En este país se cumplen con especial relevancia ciertos trámites de manera flagrante: vivimos en un orden de cosas donde un grupo de periodistas más o menos independientes, tras sacar a la luz las miserias de una universidad que otorgaba títulos al oligopolio político por doquier, deben sentarse en un banquillo por ejercer su derecho a informar de la verdad. O periodistas que, tras desentrañar algunas de las muchas miserias de la soberanía universal de la corona, les obligan a abandonar sus cargos y puestos de trabajo. Pero lo que quiero que vean es que detrás de estos soldados, y de esos otros que siguen a pie juntillas su línea editorial sin salirse un ápice de la tangente, están los parásitos; los que manejan en realidad el cotarro de todo cuanto sucede y debe suceder. Es, simplemente, un pequeño tablero de ajedrez donde esos parásitos mueven sus fichas a través de todos esos medios donde los peones han de ser o no sacrificados mientras unos pocos se regodean.
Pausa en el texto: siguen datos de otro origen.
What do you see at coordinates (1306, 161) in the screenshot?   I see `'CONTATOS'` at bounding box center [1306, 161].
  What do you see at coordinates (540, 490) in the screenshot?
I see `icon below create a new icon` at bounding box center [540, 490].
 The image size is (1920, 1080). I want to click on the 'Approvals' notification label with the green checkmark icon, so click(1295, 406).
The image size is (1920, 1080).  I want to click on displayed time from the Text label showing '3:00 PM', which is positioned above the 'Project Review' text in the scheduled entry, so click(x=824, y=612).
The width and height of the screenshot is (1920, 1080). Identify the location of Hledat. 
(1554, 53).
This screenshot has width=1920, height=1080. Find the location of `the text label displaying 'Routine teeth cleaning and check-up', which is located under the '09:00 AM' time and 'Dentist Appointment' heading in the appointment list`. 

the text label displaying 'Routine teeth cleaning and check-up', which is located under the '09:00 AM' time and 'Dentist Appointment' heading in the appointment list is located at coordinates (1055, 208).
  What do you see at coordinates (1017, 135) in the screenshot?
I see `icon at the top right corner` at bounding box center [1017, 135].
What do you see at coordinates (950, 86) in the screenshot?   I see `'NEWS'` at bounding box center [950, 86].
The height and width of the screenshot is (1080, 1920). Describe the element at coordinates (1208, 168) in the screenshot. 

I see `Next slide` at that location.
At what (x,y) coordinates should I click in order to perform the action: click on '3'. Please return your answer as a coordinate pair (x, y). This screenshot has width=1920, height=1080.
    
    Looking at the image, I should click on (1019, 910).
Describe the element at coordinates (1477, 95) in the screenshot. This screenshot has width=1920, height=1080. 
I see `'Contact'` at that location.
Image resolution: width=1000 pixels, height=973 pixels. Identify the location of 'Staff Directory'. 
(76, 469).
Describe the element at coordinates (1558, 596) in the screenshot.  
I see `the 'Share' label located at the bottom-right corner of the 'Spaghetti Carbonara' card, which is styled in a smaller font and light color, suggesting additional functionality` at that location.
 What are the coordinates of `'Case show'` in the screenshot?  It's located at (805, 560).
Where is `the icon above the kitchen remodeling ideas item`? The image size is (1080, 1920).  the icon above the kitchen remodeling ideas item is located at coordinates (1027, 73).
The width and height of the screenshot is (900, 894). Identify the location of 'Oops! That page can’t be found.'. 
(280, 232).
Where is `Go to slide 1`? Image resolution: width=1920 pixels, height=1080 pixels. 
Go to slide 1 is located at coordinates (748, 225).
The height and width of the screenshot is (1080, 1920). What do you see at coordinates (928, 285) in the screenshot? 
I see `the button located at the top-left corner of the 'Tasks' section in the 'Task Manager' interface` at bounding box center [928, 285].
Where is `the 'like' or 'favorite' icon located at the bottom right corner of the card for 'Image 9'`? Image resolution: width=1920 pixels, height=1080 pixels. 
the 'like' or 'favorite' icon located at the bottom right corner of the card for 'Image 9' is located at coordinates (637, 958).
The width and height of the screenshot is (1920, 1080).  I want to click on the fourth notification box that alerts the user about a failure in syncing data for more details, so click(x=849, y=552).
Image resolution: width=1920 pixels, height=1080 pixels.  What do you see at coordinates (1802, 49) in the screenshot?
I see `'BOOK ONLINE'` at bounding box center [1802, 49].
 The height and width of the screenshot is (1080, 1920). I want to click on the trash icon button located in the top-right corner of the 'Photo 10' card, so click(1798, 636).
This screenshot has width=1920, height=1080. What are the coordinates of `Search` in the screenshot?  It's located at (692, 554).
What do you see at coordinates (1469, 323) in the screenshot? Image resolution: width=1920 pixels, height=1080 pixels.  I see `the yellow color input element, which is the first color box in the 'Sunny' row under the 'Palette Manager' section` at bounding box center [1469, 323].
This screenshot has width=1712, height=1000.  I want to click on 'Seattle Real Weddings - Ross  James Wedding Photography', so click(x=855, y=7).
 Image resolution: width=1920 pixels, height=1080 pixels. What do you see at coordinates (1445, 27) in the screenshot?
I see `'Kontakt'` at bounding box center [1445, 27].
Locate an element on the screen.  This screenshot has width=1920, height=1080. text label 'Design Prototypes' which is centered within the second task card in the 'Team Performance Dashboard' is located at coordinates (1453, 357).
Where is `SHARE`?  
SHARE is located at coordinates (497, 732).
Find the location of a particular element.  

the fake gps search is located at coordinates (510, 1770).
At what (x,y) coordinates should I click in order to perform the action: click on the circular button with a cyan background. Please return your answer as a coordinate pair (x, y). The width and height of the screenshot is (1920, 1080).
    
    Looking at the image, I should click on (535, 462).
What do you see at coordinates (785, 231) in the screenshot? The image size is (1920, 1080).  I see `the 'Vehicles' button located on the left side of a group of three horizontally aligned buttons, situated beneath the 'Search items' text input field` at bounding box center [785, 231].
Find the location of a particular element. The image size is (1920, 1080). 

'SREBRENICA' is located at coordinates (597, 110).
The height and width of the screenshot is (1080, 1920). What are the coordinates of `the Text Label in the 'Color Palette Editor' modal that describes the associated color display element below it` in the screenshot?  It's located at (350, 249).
Tenemos una idea muy equivocada del parasitismo. Creemos que es un reducto marginal y despreciable. Hemos tenido poco en cuenta cómo saben aprovechar los recursos que tienen a su alcance para sacar el máximo provecho con el mínimo esfuerzo. Traigo a colación lo que el DRAE define como parásito: «1) Dicho de un organismo animal o vegetal: que vive a costa de otro de distinta especie, alimentándose de él y depauperándolo sin llegar a matarlo». (...) «4) Persona que vive a costa ajena».  Y así es cómo el modus operandi de aquéllos es extraer el néctar de sus peones sin llegar a dejarles fuera de circulación, porque les necesitan para la subsistencia, que hagan frente común para sus intereses. Y en general, el populacho, en última instancia, se pone en el pellejo de Hildy Johnson (Rosalind Russell) y acaba claudicando: «Walter, eres maravilloso de un modo repugnante». Y es el redactor (Walter Matthau) el que responde del mejor modo posible que nunca se ha de dejar la información esencial para el desarrollo de una noticia. De ahí que el titular y encabezamiento han de estar lo más alejado posible de la realidad para dirigir la opinión pública: «¿Y quién demonios lee el segundo párrafo?». Eso mismo digo yo. A nadie le importa lo que de verdad importa. Lo que vende es el escándalo. Así que no dejes que la verdad te estropee una buena noticia. O, también, no te entretengas en leer el segundo párrafo: todo el meollo que genera ruido y está rebozado de azúcar está en el primero.